(SECONDA PARTE) – Leggi la prima parte
Completiamo il breve excursus sulle uveiti con la localizzazione, la diagnosi e la terapia.
Localizzazione.
A seconda della zona interessata l’uveite può essere classificata come anteriore, media (irite e iridociclite), o posteriore (retinite e coroidite). Forme importanti interessano tutto l’occhio (panuveite). Geograficamente nel mondo occidentale sono più frequenti le forme autoimmuni, mentre nei paesi in via di sviluppo quelle infettive. Fattori sociali, ambientali e genetici contribuiscono a diverse varietà di uveite.
Diagnosi.
Ma è solamente con una meticolosa e pignola visita oftalmologica con la lampada a fessura che il medico specialista riesce a individuare altre caratteristiche peculiari come la variazione del diametro della pupilla, che è più ristretta e poco reagente; o variazioni della pressione intraoculare; così come la presenza di cellule infiammatorie a livello della parte anteriore del bulbo dove si trova l’umor acqueo. L’esame del visus evidenzierà un calo della vista, anche considerevole e grave e, esaminando il fundus oculi, soprattutto con apparecchi moderni come l’OCT (la tomografia oculare computerizzata), le sorprese spesso non mancheranno, rilevandosi vasculiti dei vasi retinici; coroiditi infiammatorie oppure cicatrizzate e, talora, anche microrganismi in piena salute e dinamici nei loro movimenti.
In queste complesse situazioni è normale che sia necessaria anche l’illuminata consulenza di specialisti di supporto come reumatologi, internisti, infettivologi e radiologi; oltre a eseguire nutrite batterie di esami del sangue, anche particolarmente sofisticati.
Terapia.
Se la capacità diagnostica, unita a un pizzico di fortuna, di un tale schieramento medico clinico riesce ad arrivare a una diagnosi certa o perlomeno ben indirizzata, subentra poi il problema terapeutico. Di non agevole soluzione perché, a seconda dell’agente causale spazia dal cortisone sistemico ad alte dosi, associando antibiotici, antivirali, antimicotici, o addirittura con l’impiego di farmaci immunosoppressori, di uso ospedaliero, dalle forti potenzialità terapeutiche, ma anche dai non pochi e non innocui effetti collaterali.
A livello locale, topico, fondamentali sono i colliri contenenti il cortisone, l’atropina e, se necessario, quelli per abbassare la pressione oculare.

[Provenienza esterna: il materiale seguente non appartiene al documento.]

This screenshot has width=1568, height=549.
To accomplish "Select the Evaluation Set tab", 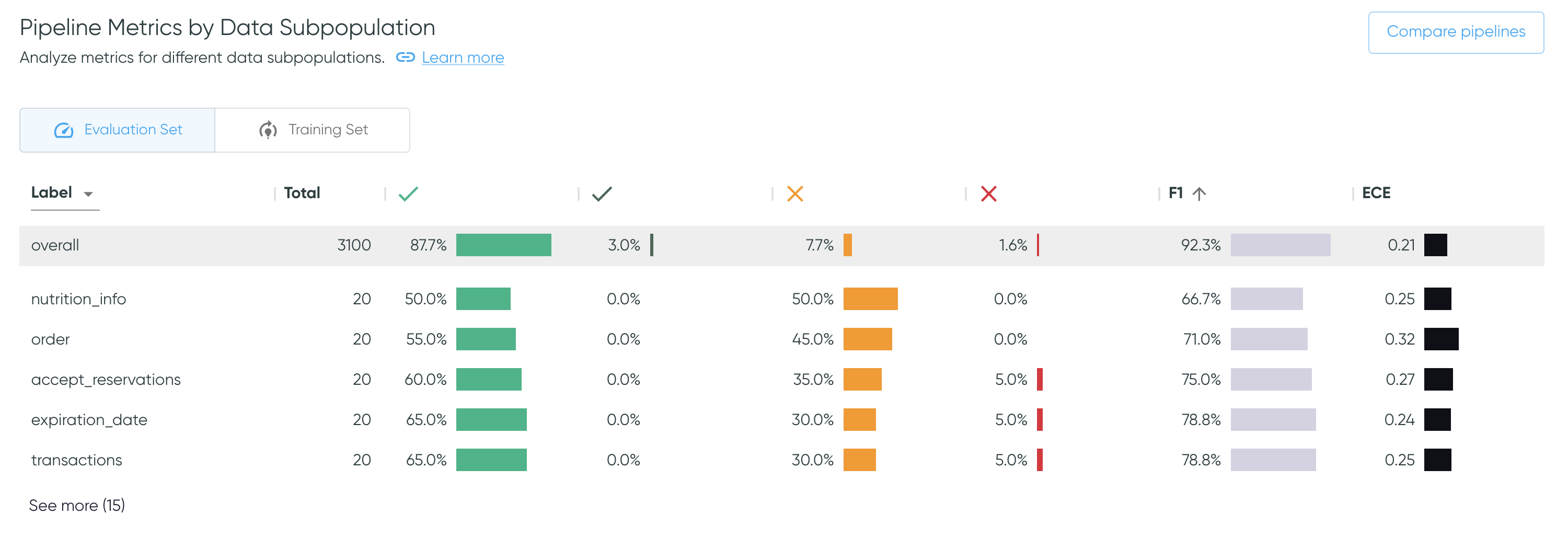I will coord(118,130).
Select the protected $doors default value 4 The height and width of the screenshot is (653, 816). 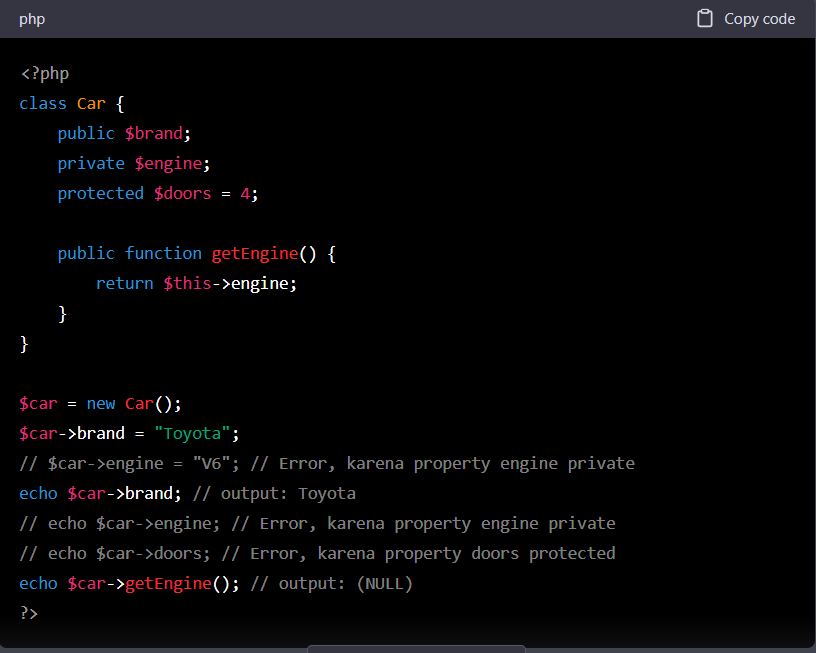click(x=245, y=193)
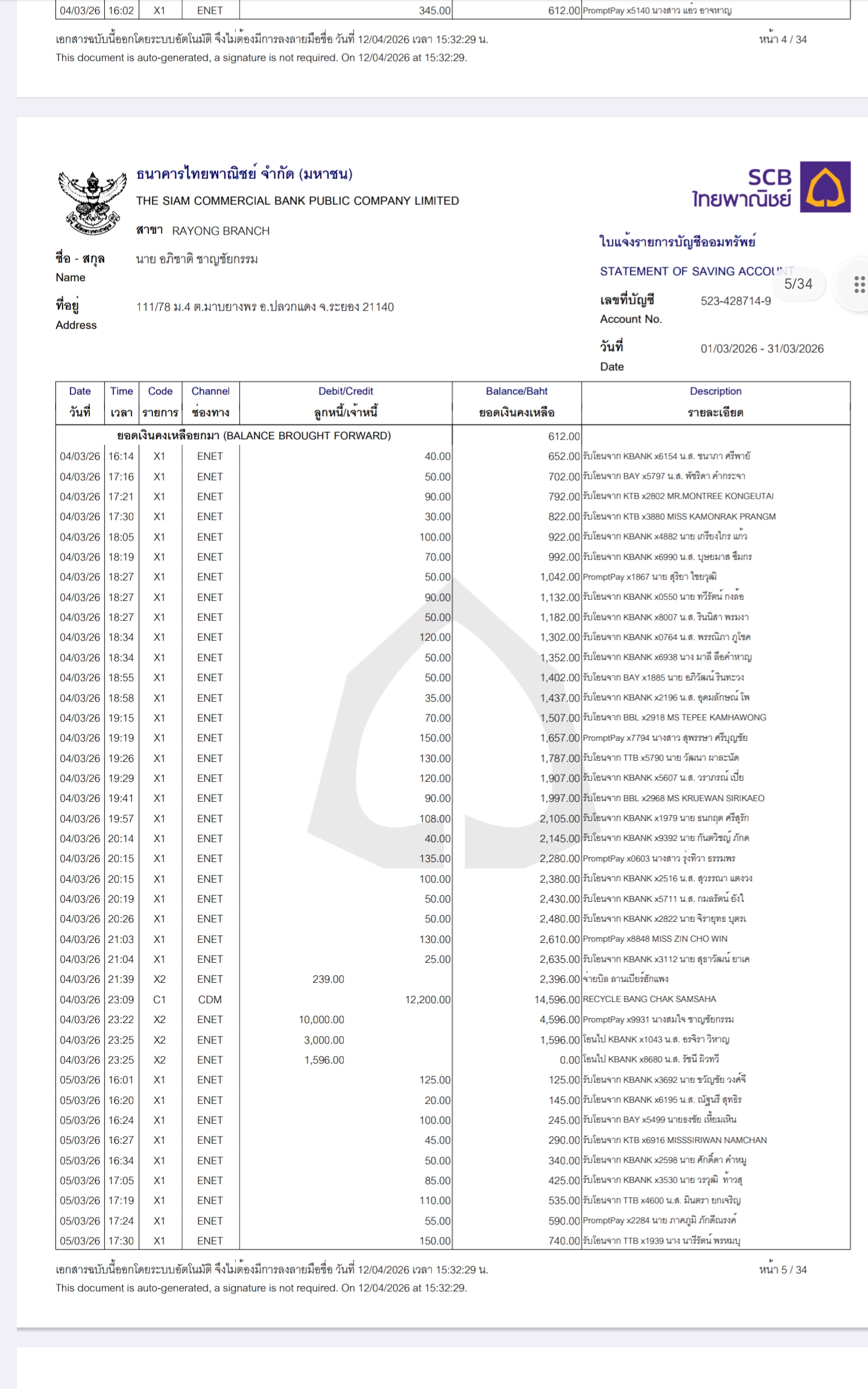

Anche le iniezioni intraoculari, di vari farmaci, sono un presidio indispensabile per casi più gravi e resistenti. Il collirio a base di atropina è un cardine terapeutico essenziale perché mette a riposo l’occhio riducendo il dolore ed evitando problemi come il formarsi di aderenze interne nell’occhio, causate dalle forti componenti infiammatorie.
Purtroppo sovente queste malattie non rappresentano un episodio singolo, ma diventano croniche e ricorrenti, specie nelle forme reumatologiche e autoimmunitarie. Le conseguenze possono essere svariate ma di rilevante peso clinico. L’elenco comprende cataratta, glaucoma, edema maculare e complicazioni retiniche con cicatrici, danni al nervo ottico e anche cecità.
Concludendo si evince che non è mai da sottovalutare la presenza di queste – insidiose -patologie oculari, potenzialmente invalidanti, ma che, per fortuna, se precocemente e ben diagnosticate, nella gran parte dei casi hanno un esito favorevole senza perdita funzionale visiva.
Chi è stato affetto da uveite dovrà, inoltre, ricordarsi dei periodici controlli da eseguire, anche a guarigione avvenuta, per intervenire prontamente in caso di recidive.